#### Goal of the exercise:
Nothing in the records should be left out; transcribe them exactly.
────
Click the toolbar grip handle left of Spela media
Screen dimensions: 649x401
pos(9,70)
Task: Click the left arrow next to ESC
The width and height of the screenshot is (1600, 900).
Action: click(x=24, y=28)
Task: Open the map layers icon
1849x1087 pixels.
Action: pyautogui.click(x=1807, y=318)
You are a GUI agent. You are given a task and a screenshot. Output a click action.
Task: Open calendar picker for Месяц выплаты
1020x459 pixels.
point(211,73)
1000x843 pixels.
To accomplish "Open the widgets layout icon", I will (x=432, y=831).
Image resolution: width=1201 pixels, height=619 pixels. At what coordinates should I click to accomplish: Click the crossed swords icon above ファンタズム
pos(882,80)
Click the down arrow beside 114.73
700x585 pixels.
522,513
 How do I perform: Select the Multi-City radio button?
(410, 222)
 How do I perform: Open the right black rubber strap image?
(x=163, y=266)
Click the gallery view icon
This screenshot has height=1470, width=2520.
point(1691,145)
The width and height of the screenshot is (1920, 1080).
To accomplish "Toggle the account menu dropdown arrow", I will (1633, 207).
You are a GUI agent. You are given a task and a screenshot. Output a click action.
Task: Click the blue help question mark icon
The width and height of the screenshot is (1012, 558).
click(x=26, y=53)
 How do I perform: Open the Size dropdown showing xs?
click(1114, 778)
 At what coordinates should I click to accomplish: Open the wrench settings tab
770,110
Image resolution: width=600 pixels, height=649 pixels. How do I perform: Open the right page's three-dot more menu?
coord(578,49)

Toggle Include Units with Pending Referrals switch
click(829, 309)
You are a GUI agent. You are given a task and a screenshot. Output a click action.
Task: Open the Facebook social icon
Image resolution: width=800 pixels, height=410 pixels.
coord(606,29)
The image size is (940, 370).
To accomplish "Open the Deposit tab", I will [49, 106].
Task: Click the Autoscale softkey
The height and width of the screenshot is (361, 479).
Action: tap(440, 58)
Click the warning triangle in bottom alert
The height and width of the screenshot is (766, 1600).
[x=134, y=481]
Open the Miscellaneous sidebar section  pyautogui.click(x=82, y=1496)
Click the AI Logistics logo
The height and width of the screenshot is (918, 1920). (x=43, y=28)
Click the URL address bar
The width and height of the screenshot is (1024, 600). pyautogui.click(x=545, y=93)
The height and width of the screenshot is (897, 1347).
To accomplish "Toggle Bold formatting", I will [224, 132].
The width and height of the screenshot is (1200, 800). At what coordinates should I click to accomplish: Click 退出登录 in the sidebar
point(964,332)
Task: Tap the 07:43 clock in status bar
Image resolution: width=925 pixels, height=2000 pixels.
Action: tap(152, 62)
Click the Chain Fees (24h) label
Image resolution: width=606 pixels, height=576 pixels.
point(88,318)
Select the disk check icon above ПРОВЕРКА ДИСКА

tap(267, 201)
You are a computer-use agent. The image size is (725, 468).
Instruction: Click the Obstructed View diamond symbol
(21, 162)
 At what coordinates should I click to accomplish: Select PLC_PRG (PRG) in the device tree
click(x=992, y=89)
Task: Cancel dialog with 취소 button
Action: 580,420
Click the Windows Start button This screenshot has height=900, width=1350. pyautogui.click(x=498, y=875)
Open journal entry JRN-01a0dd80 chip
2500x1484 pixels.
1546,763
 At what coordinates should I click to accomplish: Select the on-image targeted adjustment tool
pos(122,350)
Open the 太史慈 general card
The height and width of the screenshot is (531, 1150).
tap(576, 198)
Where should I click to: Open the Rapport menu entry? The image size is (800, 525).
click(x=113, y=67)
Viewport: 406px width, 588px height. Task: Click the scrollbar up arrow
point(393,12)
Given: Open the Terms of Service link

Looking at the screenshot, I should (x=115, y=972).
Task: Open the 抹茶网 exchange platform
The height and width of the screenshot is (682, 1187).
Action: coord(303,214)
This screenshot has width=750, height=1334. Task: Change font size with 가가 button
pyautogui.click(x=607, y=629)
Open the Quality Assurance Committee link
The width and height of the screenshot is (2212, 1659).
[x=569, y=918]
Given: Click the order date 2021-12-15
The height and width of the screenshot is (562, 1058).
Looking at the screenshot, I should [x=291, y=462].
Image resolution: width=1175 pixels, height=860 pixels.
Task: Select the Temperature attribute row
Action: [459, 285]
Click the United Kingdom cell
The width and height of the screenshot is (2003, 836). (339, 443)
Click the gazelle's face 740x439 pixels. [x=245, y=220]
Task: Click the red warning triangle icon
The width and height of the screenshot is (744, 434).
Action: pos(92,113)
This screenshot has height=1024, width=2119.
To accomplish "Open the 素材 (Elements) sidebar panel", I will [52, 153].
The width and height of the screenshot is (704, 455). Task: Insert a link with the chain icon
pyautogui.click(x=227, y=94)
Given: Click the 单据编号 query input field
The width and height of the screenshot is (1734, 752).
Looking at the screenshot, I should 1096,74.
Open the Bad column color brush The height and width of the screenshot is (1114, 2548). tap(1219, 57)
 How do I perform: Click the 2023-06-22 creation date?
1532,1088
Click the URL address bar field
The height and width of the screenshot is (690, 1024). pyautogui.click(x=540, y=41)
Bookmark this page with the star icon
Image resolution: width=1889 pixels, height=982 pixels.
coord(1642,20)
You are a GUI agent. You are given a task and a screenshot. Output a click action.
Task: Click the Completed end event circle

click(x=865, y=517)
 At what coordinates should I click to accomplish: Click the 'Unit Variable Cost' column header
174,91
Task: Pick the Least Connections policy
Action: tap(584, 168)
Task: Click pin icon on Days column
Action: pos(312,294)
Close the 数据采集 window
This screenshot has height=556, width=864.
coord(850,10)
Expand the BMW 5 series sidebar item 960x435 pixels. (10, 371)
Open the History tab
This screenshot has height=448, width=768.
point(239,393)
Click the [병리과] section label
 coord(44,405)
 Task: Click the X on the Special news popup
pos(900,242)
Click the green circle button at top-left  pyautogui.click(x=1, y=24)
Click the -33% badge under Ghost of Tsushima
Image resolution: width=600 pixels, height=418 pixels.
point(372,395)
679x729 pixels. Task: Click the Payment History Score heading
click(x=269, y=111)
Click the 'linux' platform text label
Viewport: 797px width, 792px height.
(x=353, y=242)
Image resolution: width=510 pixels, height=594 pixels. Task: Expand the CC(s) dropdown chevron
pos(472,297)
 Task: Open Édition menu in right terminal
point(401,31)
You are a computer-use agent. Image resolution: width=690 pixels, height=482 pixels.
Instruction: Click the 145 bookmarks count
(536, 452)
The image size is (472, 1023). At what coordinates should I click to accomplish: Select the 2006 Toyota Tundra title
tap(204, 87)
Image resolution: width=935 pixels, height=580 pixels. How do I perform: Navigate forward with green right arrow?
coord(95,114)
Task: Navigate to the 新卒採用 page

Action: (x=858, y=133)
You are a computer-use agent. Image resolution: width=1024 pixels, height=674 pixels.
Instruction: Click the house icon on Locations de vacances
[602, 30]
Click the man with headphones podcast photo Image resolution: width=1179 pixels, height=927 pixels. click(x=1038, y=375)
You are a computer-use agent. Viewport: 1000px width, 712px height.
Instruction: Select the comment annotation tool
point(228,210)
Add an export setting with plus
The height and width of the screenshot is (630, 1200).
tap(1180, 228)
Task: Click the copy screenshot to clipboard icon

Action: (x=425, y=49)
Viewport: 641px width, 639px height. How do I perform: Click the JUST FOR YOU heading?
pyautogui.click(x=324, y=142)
────
#### Task solution:
Click the toolbar grip handle left of Spela media
Screen dimensions: 649x401
pos(9,70)
Task: Click the left arrow next to ESC
The width and height of the screenshot is (1600, 900).
Action: click(x=24, y=28)
Task: Open the map layers icon
1849x1087 pixels.
Action: pyautogui.click(x=1807, y=318)
You are a GUI agent. You are given a task and a screenshot. Output a click action.
Task: Open calendar picker for Месяц выплаты
1020x459 pixels.
point(211,73)
1000x843 pixels.
To accomplish "Open the widgets layout icon", I will (x=432, y=831).
Image resolution: width=1201 pixels, height=619 pixels. At what coordinates should I click to accomplish: Click the crossed swords icon above ファンタズム
pos(882,80)
Click the down arrow beside 114.73
700x585 pixels.
522,513
 How do I perform: Select the Multi-City radio button?
(410, 222)
 How do I perform: Open the right black rubber strap image?
(x=163, y=266)
Click the gallery view icon
This screenshot has height=1470, width=2520.
point(1691,145)
The width and height of the screenshot is (1920, 1080).
To accomplish "Toggle the account menu dropdown arrow", I will (1633, 207).
You are a GUI agent. You are given a task and a screenshot. Output a click action.
Task: Click the blue help question mark icon
The width and height of the screenshot is (1012, 558).
click(x=26, y=53)
 How do I perform: Open the Size dropdown showing xs?
click(1114, 778)
 At what coordinates should I click to accomplish: Open the wrench settings tab
770,110
Image resolution: width=600 pixels, height=649 pixels. How do I perform: Open the right page's three-dot more menu?
coord(578,49)

Toggle Include Units with Pending Referrals switch
click(829, 309)
You are a GUI agent. You are given a task and a screenshot. Output a click action.
Task: Open the Facebook social icon
Image resolution: width=800 pixels, height=410 pixels.
coord(606,29)
The image size is (940, 370).
To accomplish "Open the Deposit tab", I will [49, 106].
Task: Click the Autoscale softkey
The height and width of the screenshot is (361, 479).
Action: tap(440, 58)
Click the warning triangle in bottom alert
The height and width of the screenshot is (766, 1600).
[x=134, y=481]
Open the Miscellaneous sidebar section  pyautogui.click(x=82, y=1496)
Click the AI Logistics logo
The height and width of the screenshot is (918, 1920). (x=43, y=28)
Click the URL address bar
The width and height of the screenshot is (1024, 600). pyautogui.click(x=545, y=93)
The height and width of the screenshot is (897, 1347).
To accomplish "Toggle Bold formatting", I will [224, 132].
The width and height of the screenshot is (1200, 800). At what coordinates should I click to accomplish: Click 退出登录 in the sidebar
point(964,332)
Task: Tap the 07:43 clock in status bar
Image resolution: width=925 pixels, height=2000 pixels.
Action: tap(152, 62)
Click the Chain Fees (24h) label
Image resolution: width=606 pixels, height=576 pixels.
point(88,318)
Select the disk check icon above ПРОВЕРКА ДИСКА

tap(267, 201)
You are a computer-use agent. The image size is (725, 468).
Instruction: Click the Obstructed View diamond symbol
(21, 162)
 At what coordinates should I click to accomplish: Select PLC_PRG (PRG) in the device tree
click(x=992, y=89)
Task: Cancel dialog with 취소 button
Action: 580,420
Click the Windows Start button This screenshot has height=900, width=1350. pyautogui.click(x=498, y=875)
Open journal entry JRN-01a0dd80 chip
2500x1484 pixels.
1546,763
 At what coordinates should I click to accomplish: Select the on-image targeted adjustment tool
pos(122,350)
Open the 太史慈 general card
The height and width of the screenshot is (531, 1150).
tap(576, 198)
Where should I click to: Open the Rapport menu entry? The image size is (800, 525).
click(x=113, y=67)
Viewport: 406px width, 588px height. Task: Click the scrollbar up arrow
point(393,12)
Given: Open the Terms of Service link

Looking at the screenshot, I should (x=115, y=972).
Task: Open the 抹茶网 exchange platform
The height and width of the screenshot is (682, 1187).
Action: coord(303,214)
This screenshot has width=750, height=1334. Task: Change font size with 가가 button
pyautogui.click(x=607, y=629)
Open the Quality Assurance Committee link
The width and height of the screenshot is (2212, 1659).
[x=569, y=918]
Given: Click the order date 2021-12-15
The height and width of the screenshot is (562, 1058).
Looking at the screenshot, I should [x=291, y=462].
Image resolution: width=1175 pixels, height=860 pixels.
Task: Select the Temperature attribute row
Action: [459, 285]
Click the United Kingdom cell
The width and height of the screenshot is (2003, 836). (339, 443)
Click the gazelle's face 740x439 pixels. [x=245, y=220]
Task: Click the red warning triangle icon
The width and height of the screenshot is (744, 434).
Action: pos(92,113)
This screenshot has height=1024, width=2119.
To accomplish "Open the 素材 (Elements) sidebar panel", I will [52, 153].
The width and height of the screenshot is (704, 455). Task: Insert a link with the chain icon
pyautogui.click(x=227, y=94)
Given: Click the 单据编号 query input field
The width and height of the screenshot is (1734, 752).
Looking at the screenshot, I should 1096,74.
Open the Bad column color brush The height and width of the screenshot is (1114, 2548). tap(1219, 57)
 How do I perform: Click the 2023-06-22 creation date?
1532,1088
Click the URL address bar field
The height and width of the screenshot is (690, 1024). pyautogui.click(x=540, y=41)
Bookmark this page with the star icon
Image resolution: width=1889 pixels, height=982 pixels.
coord(1642,20)
You are a GUI agent. You are given a task and a screenshot. Output a click action.
Task: Click the Completed end event circle

click(x=865, y=517)
 At what coordinates should I click to accomplish: Click the 'Unit Variable Cost' column header
174,91
Task: Pick the Least Connections policy
Action: tap(584, 168)
Task: Click pin icon on Days column
Action: pos(312,294)
Close the 数据采集 window
This screenshot has height=556, width=864.
coord(850,10)
Expand the BMW 5 series sidebar item 960x435 pixels. (10, 371)
Open the History tab
This screenshot has height=448, width=768.
point(239,393)
Click the [병리과] section label
 coord(44,405)
 Task: Click the X on the Special news popup
pos(900,242)
Click the green circle button at top-left  pyautogui.click(x=1, y=24)
Click the -33% badge under Ghost of Tsushima
Image resolution: width=600 pixels, height=418 pixels.
point(372,395)
679x729 pixels. Task: Click the Payment History Score heading
click(x=269, y=111)
Click the 'linux' platform text label
Viewport: 797px width, 792px height.
(x=353, y=242)
Image resolution: width=510 pixels, height=594 pixels. Task: Expand the CC(s) dropdown chevron
pos(472,297)
 Task: Open Édition menu in right terminal
point(401,31)
You are a computer-use agent. Image resolution: width=690 pixels, height=482 pixels.
Instruction: Click the 145 bookmarks count
(536, 452)
The image size is (472, 1023). At what coordinates should I click to accomplish: Select the 2006 Toyota Tundra title
tap(204, 87)
Image resolution: width=935 pixels, height=580 pixels. How do I perform: Navigate forward with green right arrow?
coord(95,114)
Task: Navigate to the 新卒採用 page

Action: (x=858, y=133)
You are a computer-use agent. Image resolution: width=1024 pixels, height=674 pixels.
Instruction: Click the house icon on Locations de vacances
[602, 30]
Click the man with headphones podcast photo Image resolution: width=1179 pixels, height=927 pixels. click(x=1038, y=375)
You are a computer-use agent. Viewport: 1000px width, 712px height.
Instruction: Select the comment annotation tool
point(228,210)
Add an export setting with plus
The height and width of the screenshot is (630, 1200).
tap(1180, 228)
Task: Click the copy screenshot to clipboard icon

Action: (x=425, y=49)
Viewport: 641px width, 639px height. How do I perform: Click the JUST FOR YOU heading?
pyautogui.click(x=324, y=142)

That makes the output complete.